Book Review: Sleepless Night
By Lisa Zeiger, WTP Guest Writer
SLEEPLESS NIGHT By Margriet de Moor, translated from the Dutch by David Doherty (New Vessel Press, 2019, $15.95, ISBN 9781939931696).
Margriet de Moor’s novel, Sleepless Night, has triggered my relapse.
When I say I used to read novels, I mean it in the way Proust says, in the first sentence of A la recherche du temps perdus, “For a long time, I used to go to bed early.” Reading novels was a habit so deeply ingrained it was inconceivable it would one day cease. Its full stop is comparable only to menopause.
It would be easy and dishonest to blame this loss on the the Internet’s snippets, or on our shrunken attention span. The truth is, my own abstinence is emotional. For a good novel reawakens longing, an ever-receding shore towards which I refuse to strain. “Madame Bovary, c’est moi.”
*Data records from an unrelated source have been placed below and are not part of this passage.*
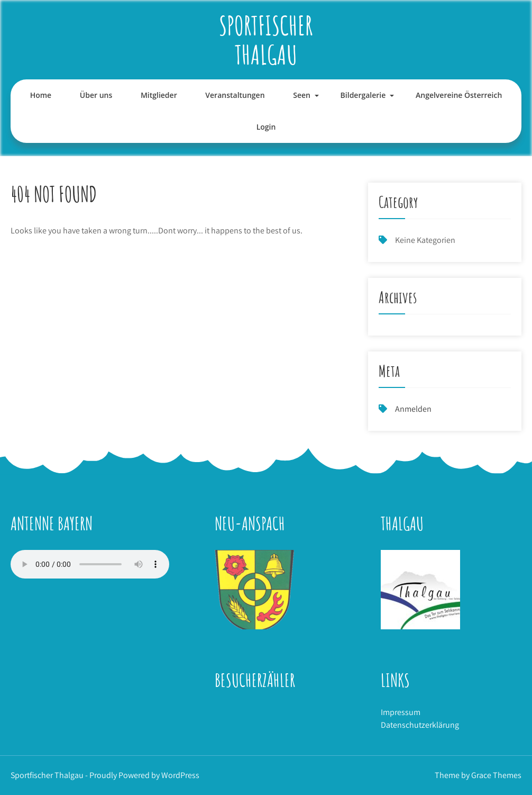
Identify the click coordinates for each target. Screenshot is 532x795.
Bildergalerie (363, 95)
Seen (301, 95)
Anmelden (413, 409)
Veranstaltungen (235, 95)
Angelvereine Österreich (458, 95)
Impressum (400, 712)
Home (41, 95)
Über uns (96, 95)
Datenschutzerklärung (420, 725)
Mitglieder (159, 95)
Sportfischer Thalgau (265, 40)
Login (266, 127)
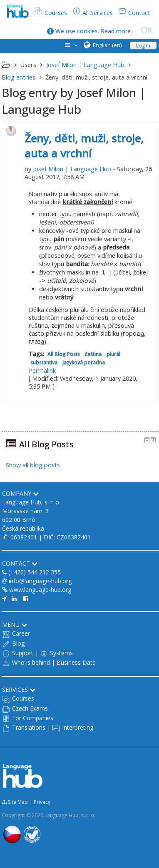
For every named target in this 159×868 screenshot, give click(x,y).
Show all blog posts (33, 465)
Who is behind (31, 662)
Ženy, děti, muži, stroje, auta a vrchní (84, 146)
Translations (29, 727)
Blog (18, 643)
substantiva (44, 362)
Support (22, 653)
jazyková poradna (84, 362)
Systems (61, 653)
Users (28, 65)
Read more (116, 31)
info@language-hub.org (40, 581)
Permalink (42, 370)
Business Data (76, 662)
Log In (143, 45)
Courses (23, 698)
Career (21, 633)
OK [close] (147, 30)
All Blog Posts (64, 354)
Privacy (42, 802)
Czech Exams (30, 708)
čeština (93, 354)
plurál (113, 354)
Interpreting (77, 727)
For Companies (32, 718)
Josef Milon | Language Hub (72, 169)
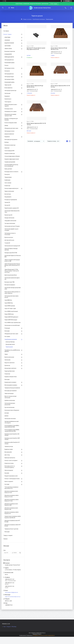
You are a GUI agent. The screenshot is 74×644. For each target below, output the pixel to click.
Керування (7, 96)
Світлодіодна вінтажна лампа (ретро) (11, 297)
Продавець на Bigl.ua (37, 634)
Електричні (7, 71)
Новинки (5, 539)
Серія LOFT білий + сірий (10, 308)
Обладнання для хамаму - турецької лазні (10, 115)
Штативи (6, 413)
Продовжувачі (8, 197)
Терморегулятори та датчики (11, 529)
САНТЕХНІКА (7, 46)
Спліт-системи (8, 183)
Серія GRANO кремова (10, 306)
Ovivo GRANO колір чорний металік (12, 322)
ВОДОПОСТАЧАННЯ (9, 43)
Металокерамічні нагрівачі (11, 385)
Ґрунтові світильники (9, 407)
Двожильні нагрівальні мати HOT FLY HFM (12, 521)
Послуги (6, 65)
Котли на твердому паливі (10, 122)
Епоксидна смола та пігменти (11, 172)
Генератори (7, 374)
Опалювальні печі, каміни (10, 112)
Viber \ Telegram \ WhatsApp (10, 626)
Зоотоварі (7, 484)
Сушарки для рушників (10, 162)
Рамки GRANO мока (9, 314)
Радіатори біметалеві (9, 371)
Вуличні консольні (9, 237)
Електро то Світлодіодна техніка (12, 478)
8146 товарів (54, 4)
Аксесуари (7, 331)
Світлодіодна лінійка (9, 79)
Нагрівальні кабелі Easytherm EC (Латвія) (12, 443)
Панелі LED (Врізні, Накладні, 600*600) (11, 249)
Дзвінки (6, 416)
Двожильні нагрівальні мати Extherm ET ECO (11, 492)
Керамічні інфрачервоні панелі (12, 159)
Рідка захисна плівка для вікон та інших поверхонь (12, 292)
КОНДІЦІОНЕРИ (8, 54)
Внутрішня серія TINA (9, 282)
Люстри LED (7, 205)
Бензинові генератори (10, 51)
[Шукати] (3, 8)
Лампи (6, 354)
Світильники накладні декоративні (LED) (12, 288)
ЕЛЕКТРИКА (7, 37)
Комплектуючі (8, 99)
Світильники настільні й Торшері (12, 226)
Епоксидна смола (8, 109)
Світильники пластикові (10, 418)
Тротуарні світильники (10, 223)
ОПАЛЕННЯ (7, 40)
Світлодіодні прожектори (10, 90)
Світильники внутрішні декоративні (10, 404)
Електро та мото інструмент (11, 460)
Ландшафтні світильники (10, 220)
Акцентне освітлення (9, 362)
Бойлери (6, 142)
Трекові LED (7, 202)
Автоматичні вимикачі (10, 285)
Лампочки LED (8, 85)
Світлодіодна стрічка (9, 68)
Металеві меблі (8, 452)
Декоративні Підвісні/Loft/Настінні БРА (12, 256)
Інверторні (7, 148)
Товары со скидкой (8, 536)
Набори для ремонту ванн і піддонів (11, 105)
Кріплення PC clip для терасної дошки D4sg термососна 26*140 (36, 49)
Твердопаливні (8, 177)
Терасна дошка (9, 347)
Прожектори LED (8, 215)
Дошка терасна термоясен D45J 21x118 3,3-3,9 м (60, 86)
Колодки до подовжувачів (11, 200)
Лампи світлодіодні (9, 394)
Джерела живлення (9, 134)
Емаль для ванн (8, 169)
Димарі (6, 126)
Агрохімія (7, 473)
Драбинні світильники (10, 400)
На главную (6, 31)
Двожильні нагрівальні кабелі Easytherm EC (11, 513)
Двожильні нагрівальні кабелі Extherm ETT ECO (11, 500)
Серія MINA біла (8, 300)
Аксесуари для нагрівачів (10, 390)
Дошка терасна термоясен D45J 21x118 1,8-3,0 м (36, 124)
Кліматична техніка (9, 463)
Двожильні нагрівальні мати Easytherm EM (11, 509)
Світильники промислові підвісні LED (12, 278)
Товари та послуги (27, 19)
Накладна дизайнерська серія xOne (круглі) (11, 422)
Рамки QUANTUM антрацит (11, 320)
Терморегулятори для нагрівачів (12, 388)
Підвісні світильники (9, 191)
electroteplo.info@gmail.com (11, 592)
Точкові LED (7, 243)
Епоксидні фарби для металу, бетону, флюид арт (11, 165)
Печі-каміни (7, 336)
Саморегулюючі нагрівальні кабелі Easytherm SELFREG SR (12, 517)
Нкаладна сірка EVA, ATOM (11, 253)
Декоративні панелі (10, 344)
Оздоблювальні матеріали (39, 19)
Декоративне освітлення (10, 368)
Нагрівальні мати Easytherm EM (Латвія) (12, 435)
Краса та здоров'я (9, 482)
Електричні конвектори (10, 145)
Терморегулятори (9, 446)
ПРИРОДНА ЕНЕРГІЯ (9, 57)
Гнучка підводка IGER (9, 150)
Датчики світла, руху (9, 240)
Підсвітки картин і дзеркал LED (11, 208)
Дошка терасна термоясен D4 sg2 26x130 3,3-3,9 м (59, 49)
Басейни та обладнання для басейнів (11, 119)
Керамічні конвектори (9, 154)
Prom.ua (44, 633)
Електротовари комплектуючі (11, 188)
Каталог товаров (7, 34)
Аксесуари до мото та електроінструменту (9, 467)
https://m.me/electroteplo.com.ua (12, 596)
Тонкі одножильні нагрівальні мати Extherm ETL (11, 488)
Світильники (7, 93)
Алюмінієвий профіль (9, 62)
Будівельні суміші (8, 449)
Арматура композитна (10, 458)
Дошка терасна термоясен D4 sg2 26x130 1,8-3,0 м (35, 86)
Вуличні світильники (9, 357)
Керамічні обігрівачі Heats (10, 376)
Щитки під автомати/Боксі (10, 275)
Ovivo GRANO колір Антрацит (11, 311)
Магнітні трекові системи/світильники (10, 397)
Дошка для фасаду (10, 342)
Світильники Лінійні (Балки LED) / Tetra (12, 212)
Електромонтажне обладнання (12, 410)
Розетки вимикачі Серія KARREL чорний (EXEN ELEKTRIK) (12, 430)
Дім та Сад (7, 455)
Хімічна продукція (9, 470)
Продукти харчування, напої (11, 476)
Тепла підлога (8, 102)
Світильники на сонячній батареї (12, 325)
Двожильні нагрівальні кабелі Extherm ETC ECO (11, 496)
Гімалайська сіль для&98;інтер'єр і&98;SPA (12, 351)
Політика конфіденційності (49, 636)
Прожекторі (7, 366)
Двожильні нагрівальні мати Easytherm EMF (11, 504)
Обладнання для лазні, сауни (11, 128)
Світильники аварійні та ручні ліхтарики (11, 230)
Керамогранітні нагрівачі (10, 382)
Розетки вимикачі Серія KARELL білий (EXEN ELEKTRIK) (12, 426)
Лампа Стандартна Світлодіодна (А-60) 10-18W (12, 260)
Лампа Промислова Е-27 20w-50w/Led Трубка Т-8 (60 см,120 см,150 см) (11, 271)
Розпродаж (7, 328)
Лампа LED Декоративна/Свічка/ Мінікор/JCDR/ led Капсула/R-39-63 (12, 265)
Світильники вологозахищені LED (12, 246)
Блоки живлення (8, 88)
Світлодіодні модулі (9, 76)
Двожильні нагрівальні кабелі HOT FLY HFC (12, 526)
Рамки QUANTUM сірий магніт (11, 317)
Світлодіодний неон (9, 60)
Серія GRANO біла (8, 303)
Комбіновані (7, 180)
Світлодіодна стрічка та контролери (10, 234)
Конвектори (7, 186)
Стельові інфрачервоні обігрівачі (12, 156)
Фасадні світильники (9, 218)
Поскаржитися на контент (38, 636)
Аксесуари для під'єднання (11, 140)
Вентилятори (7, 194)
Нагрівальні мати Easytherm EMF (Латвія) (12, 439)
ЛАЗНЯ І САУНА (8, 48)
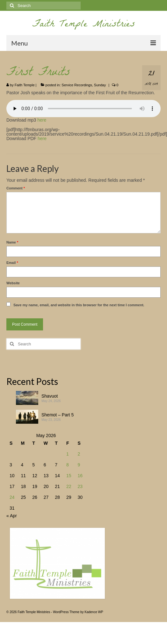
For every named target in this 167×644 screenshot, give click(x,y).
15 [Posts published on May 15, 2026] (69, 476)
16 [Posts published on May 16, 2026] (80, 476)
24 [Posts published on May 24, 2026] (12, 497)
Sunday (100, 85)
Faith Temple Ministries (84, 25)
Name (12, 242)
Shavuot (49, 396)
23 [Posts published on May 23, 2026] (80, 486)
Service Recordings (76, 85)
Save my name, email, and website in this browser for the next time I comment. (79, 305)
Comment (16, 188)
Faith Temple (25, 85)
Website (13, 283)
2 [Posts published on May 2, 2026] (79, 454)
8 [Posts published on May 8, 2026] (68, 465)
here (42, 120)
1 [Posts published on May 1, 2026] (68, 454)
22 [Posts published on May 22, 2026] (69, 486)
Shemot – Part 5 (57, 415)
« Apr (11, 516)
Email (12, 263)
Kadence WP (94, 612)
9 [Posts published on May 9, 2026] (79, 465)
Sleepless Night is an emphatic one-night stand, its brief narrative not plot but prism. The narrator, a widowed schoolteacher in her late thirties, stays up all night baking a Russian Bundt cake in the farmhouse she shared with her husband, Ton, isolated but not empty. We learn that a lover, later revealed to be a near-stranger, is asleep in her bed upstairs. With her old dog the woman pads through the house, intermittently seeing the Bundt cake, with expert habit, through all its phases. This night measures out ingredients from the inexhaustible pantry of her past, beginning with Ton’s unexplained suicide at twenty-five, shooting himself in their chicory greenhouse.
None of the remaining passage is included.